» PAGE EXTRACT:
◆ ◆ ◆ ◆
This lets you, as an application developer, decide the concrete details of how such libraries behave. Don't want your math library to cache to disk? Give it an allocating writer[0] instead of a file writer. Want to use an library with async functionality on an embedded system without multi threading? Pass it a single threaded io[1] runtime instance, implement the io interface yourself as is best for your target.

Of course someone has to decide implementation details. The choices made in designing Zig tend to focus on giving library authors useful abstractions thst give application authors meaningful control over important decisions for their application.

[0] https://ziglang.org/documentation/master/std/#std.Io.Writer....

[1] https://ziglang.org/documentation/master/std/#std.Io.Threade...


This is also why function coloring is not a problem, and is in fact desirable a lot of the time.

The problem with function coloring is that it makes libraries difficult to implement in a way that's compatible with both sync and async code.

In Python, I needed to write both sync and async API clients for some HTTP thing where the logical operations were composed of several sequential HTTP requests, and doing so meant that I needed to implement the core business logic as a Generator that yields requests and accepts responses before ultimately returning the final result, and then wrote sync and async drivers that each ran the generator in a loop, pulling requests off, transacting them with their HTTP implementation, and feeding the responses back to the generator.

This sans-IO approach, where the library separates business logic from IO and then either provides or asks the caller to implement their own simple event loop for performing IO in their chosen method and feeding it to the business logic state machine, has started to appear as a solution to function coloring in Rust, but it's somewhat of an obtuse way to support multiple IO concurrency strategies.

On the other hand, I do find it an extremely useful pattern for testability, because it results in very fuzz-friendly business logic implementation, isolated side-effect code, and a very simple core IO loop without much room in it for bugs, so despite being somewhat of a pain to write I still find it desirable at times even when I only need to support one of the two function colors.


My opinion is that if your library or function is doing IO, it should be async - there is no reason to support "sync I/O".

Also, this "sans IO" trend is interesting, but the code boils down to a less ergonomic, more verbose, and less efficient version of async (in Rust). It's async/await with more steps, and I would argue those steps are not great.


> there is no reason to support "sync I/O"

I disagree strongly.

From a performance perspective, asynchronous IO makes a lot of sense when you're dealing concurrently with a large number of tasks which each spend most of their time waiting for IO operations to complete. In this case, running those tasks in a single-threaded event loop is far more efficient than launching off thousands of individual threads.
◆ ◆ ◆ ◆
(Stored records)
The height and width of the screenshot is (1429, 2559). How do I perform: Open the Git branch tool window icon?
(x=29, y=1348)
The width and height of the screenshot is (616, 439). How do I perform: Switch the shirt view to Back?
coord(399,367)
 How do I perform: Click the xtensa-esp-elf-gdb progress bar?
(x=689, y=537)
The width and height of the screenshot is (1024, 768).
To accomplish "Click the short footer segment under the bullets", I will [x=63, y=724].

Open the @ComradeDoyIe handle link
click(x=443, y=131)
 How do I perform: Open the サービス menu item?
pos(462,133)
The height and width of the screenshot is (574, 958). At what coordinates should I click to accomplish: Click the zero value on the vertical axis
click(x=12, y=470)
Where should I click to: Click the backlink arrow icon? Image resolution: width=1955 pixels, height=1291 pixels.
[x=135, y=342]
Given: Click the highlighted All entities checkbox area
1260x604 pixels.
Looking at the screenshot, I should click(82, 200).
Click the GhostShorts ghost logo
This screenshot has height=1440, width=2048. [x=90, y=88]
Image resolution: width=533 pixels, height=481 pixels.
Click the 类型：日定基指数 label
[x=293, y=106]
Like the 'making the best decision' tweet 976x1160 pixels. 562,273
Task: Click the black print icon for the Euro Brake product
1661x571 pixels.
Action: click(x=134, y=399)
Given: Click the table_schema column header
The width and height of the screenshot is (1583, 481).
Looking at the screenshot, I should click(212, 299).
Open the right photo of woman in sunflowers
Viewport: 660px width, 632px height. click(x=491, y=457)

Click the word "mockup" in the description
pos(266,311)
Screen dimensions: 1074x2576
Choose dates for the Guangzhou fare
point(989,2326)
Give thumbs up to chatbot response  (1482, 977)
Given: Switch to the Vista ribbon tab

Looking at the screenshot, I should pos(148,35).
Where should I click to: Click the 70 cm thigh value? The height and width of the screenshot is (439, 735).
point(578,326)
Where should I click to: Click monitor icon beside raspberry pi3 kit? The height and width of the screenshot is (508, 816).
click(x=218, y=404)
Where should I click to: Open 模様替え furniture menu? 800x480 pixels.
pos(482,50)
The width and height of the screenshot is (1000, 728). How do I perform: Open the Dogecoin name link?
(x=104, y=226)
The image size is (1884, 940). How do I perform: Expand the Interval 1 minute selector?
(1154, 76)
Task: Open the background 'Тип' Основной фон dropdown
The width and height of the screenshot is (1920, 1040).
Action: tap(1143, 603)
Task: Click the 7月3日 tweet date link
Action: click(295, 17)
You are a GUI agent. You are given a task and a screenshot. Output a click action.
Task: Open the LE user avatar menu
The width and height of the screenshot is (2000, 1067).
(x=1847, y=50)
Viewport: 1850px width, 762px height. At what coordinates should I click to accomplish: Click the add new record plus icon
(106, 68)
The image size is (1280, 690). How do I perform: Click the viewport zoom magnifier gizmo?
◆ ◆ ◆ ◆
» WHAT TO DO:
Pick up the forum thread on sync and async IO after its last sentence and continue it. None of the stored records is needed for the work here.

» WRITTEN ANSWER:
However, if your application falls into literally any other category, then suddenly you are actually paying a performance penalty, since you need the overhead of running an event loop any time you just want to perform some IO.

Also, from a correctness perspective, non-concurrent code is simply a lot less complex and a lot harder to get wrong than concurrent code. So applications which don't need async also end up paying a maintainability, and in some cases memory safety / thread safety, penalty as well.


The beautiful thing about the “async” abstraction is that it doesn’t actually tie you to an event loop at all. Nothing about it implies that somebody is calling `epoll_wait` or similar anywhere in the stack.

It’s just a compiler feature that turns functions into state machines. It’s totally valid to have an async runtime that moves a task to a thread and blocks whenever it does I/O.

I do agree that async without memory safety and thread safety is a nightmare (just like all state machines are under those circumstances). Thankfully, we have languages now that all but completely solve those issues.


You surely must be referring to Rust, the only multithreaded language with async-await in which data races aren't possible.

Rust is lovely and all, but is a bad example for the performance side of the argument, since in practice libraries usually have to decide on an async runtime, so in practice library users have to launch that runtime (usually Tokio) to execute the library's Futures.


Sure, but that’s a library limitation (no widespread common runtime interface that libraries such as Tokio implement), not a fundamental limitation of async.

Thread safety is also a lot easier to achieve in languages like C#, and then of course you have single-threaded environments like JS and Python.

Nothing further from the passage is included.